The opening lines of "The Body of My Brother," demonstrate the quality and depth of David Watts' reflective imagination. "First it belonged to my mother / or seemed to, / stuffed into her / like a foot in a sock. / Then it took care of itself / filling out / into home runs, high jumps. / There were times / it must have been afraid / hiding in a bunker / in South Viet Nam." From heated wavelengths, Watts' quiet poems couple with their subjects in an intimacy so strong, you can smell their crackle and spark. When it comes to singing the uncontrollable messiness of family life, growing pain and growth; the stickiness of love life, the clumsiness of loss, the pleasures of cranky togetherness, this little book takes the cake. Take the blues called "Empty" ("Walls and a floor. Five pots / in the cupboard. He didn't mind / the furniture missing. That / he could change. The other missings / he couldn't fix. He watched /as the fear of loneliness / changed places with loneliness." Human loneliness and disconnect -- alongside the undying appetite and need for love -- deliver the theme-song for HAVING AND KEEPING, a poetry celebration to which I came early, stayed late, and linger. From "Affair" I took away another snapshot: "He came for the bed-mate /but was given a companion, one / who opened her door / every time he asked. She made / the emptiness under his rib cage / go away ... the clock slowing / its hands, the bonsai in the window/ beautiful in its narrow soil."

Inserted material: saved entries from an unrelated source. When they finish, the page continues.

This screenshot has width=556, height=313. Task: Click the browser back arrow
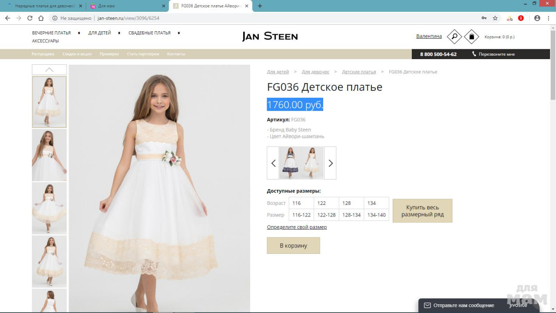point(7,18)
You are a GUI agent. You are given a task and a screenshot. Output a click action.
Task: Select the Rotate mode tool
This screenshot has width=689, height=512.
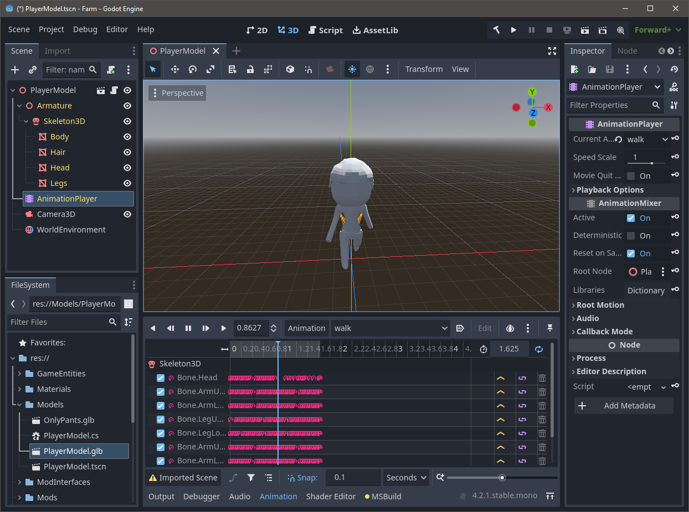[193, 69]
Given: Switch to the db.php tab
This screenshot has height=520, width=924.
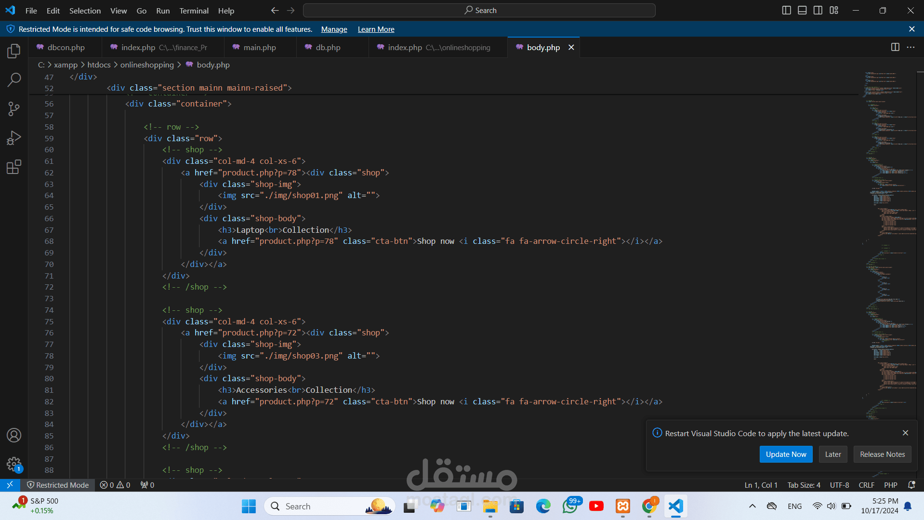Looking at the screenshot, I should click(x=328, y=47).
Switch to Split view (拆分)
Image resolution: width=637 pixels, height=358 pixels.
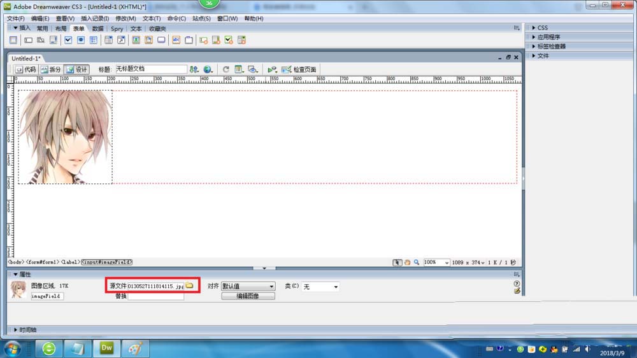click(x=51, y=69)
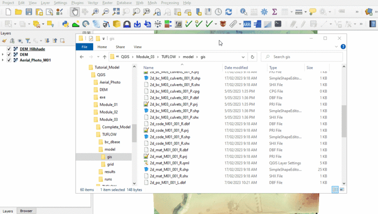Click the Save Project floppy icon

coord(29,11)
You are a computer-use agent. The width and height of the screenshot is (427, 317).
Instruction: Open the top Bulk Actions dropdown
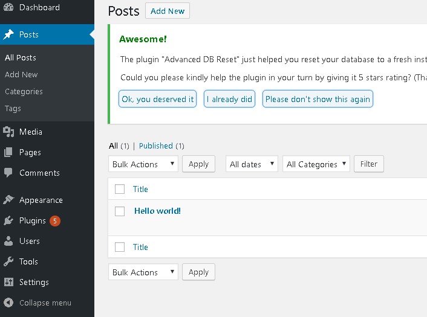click(143, 164)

--Al Young, California's former poet laureate; Distinguished Professor, MFA in Writing Program, California College of the Arts, San Francisco
In his newest volume, David Watts draws us back to the wellspring of origins: "They made me / out of farming and music / embryo / with two lines tangled." From the lush pastoral of his roots to the complexities and delights of relationships and parenting, these poems are gorgeous lyrical arrows sent out in many directions at once, never satisfied with the ease of conclusion, proclaiming "the poem will finish when it wants to. But it will not have answers." Abiding in the mystery, touching at the edge of our limitations, Watts turns the matter of our lives over in varied and wondrous ways, revealing "how the world is beyond us / even as we live inside it." Infused with sensory riches and the awe of the "strange lightness of the body," HAVING AND KEEPING offers us its "rare blessing" of beauty.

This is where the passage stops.